Turn Kitchen Scraps Into Garden Gold
Composting is one of the easiest and most affordable ways to improve your garden soil, reduce waste, and grow healthier plants. This composting cheat sheet gives backyard gardeners a simple guide for knowing what to compost, what not to compost, and how to keep a compost pile working properly. Whether you are growing flowering shrubs, hydrangeas, vegetables, small trees, or landscape plants, compost can help enrich your soil naturally.
At Bobby & Lynn’s Plant Farm, we believe composting does not have to be complicated. You do not need a science degree, a fancy setup, or a secret handshake from the earthworms. You just need the right balance of greens, browns, moisture, and air.
What to Compost
The first step in successful composting is knowing what materials belong in your compost bin. Compost ingredients are usually divided into two groups: greens and browns.
Greens are nitrogen-rich materials that help heat up the compost pile. These include fruit and vegetable scraps, coffee grounds, tea leaves, fresh grass clippings, and plant trimmings. Greens break down quickly and help feed the tiny organisms that do the hard work inside your compost pile.

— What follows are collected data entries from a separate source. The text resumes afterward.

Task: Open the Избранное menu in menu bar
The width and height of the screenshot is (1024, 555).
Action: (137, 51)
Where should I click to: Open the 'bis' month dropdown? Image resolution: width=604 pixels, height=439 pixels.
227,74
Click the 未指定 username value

Browns are carbon-rich materials that help create structure and reduce odor. Good browns include dry leaves, straw, shredded paper, cardboard, and small twigs. Browns keep the pile from becoming too wet and slimy, which is exactly what you want to avoid unless you enjoy garden smells that make neighbors ask questions.
What Not to Compost
A good composting cheat sheet should also explain what to leave out. Avoid adding meat, dairy, oily foods, pet waste, diseased plants, and weed seeds. These materials can attract pests, create bad odors, spread disease, or cause weed problems later in your garden.

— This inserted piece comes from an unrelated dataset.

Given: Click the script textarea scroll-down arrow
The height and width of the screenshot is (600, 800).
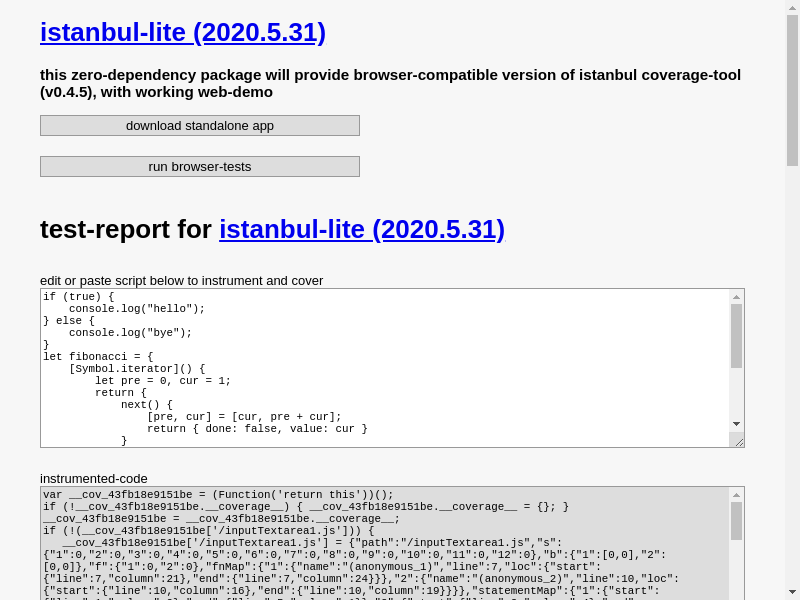Looking at the screenshot, I should 736,424.
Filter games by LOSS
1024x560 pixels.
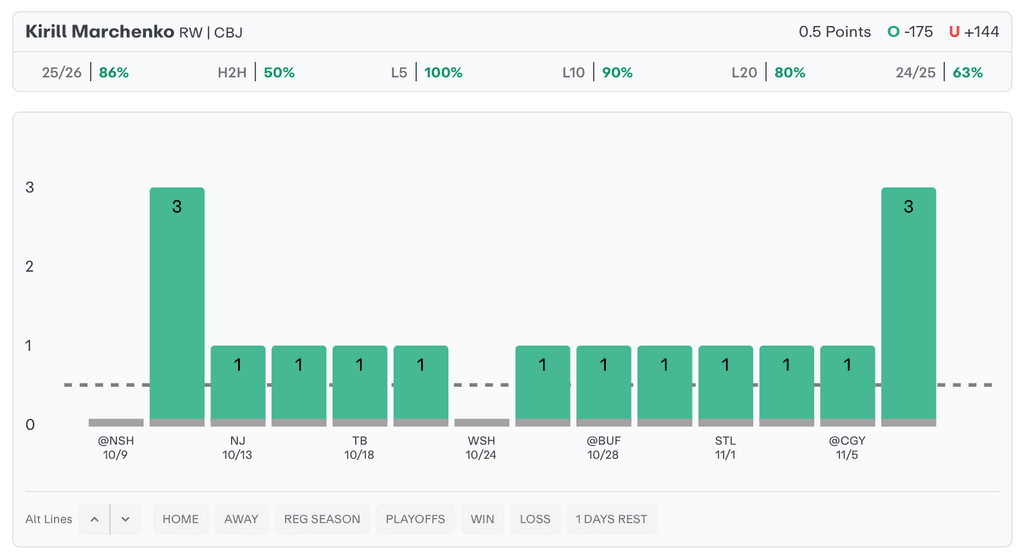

Keeping the wrong items out of your compost bin helps the finished compost stay safe and useful for your plants.
The Best Composting Mix
For healthy compost, aim for about 2 to 3 parts browns to 1 part greens. This balance helps the pile break down properly without becoming too wet or too dry. If your compost smells bad, add more browns and turn the pile. If it seems too dry, add water and a little more green material.
The goal is a dark, crumbly mix that smells earthy. Finished compost should not have obvious food scraps, and it should feel cool to the touch.
How to Keep Compost Healthy
Good compost needs air and moisture. Keep it moist like a wrung-out sponge, not soaking wet. Turn the pile every one to two weeks to add oxygen and speed up breakdown. Chopping materials into smaller pieces also helps compost form faster.
Final Thoughts
Composting is a simple way to reduce waste, improve soil, and grow stronger plants. With the right mix of greens, browns, air, and moisture, your compost bin can turn everyday scraps into rich garden gold. Use this composting cheat sheet as a quick guide, and your garden will thank you with healthier roots, better blooms, and happier soil.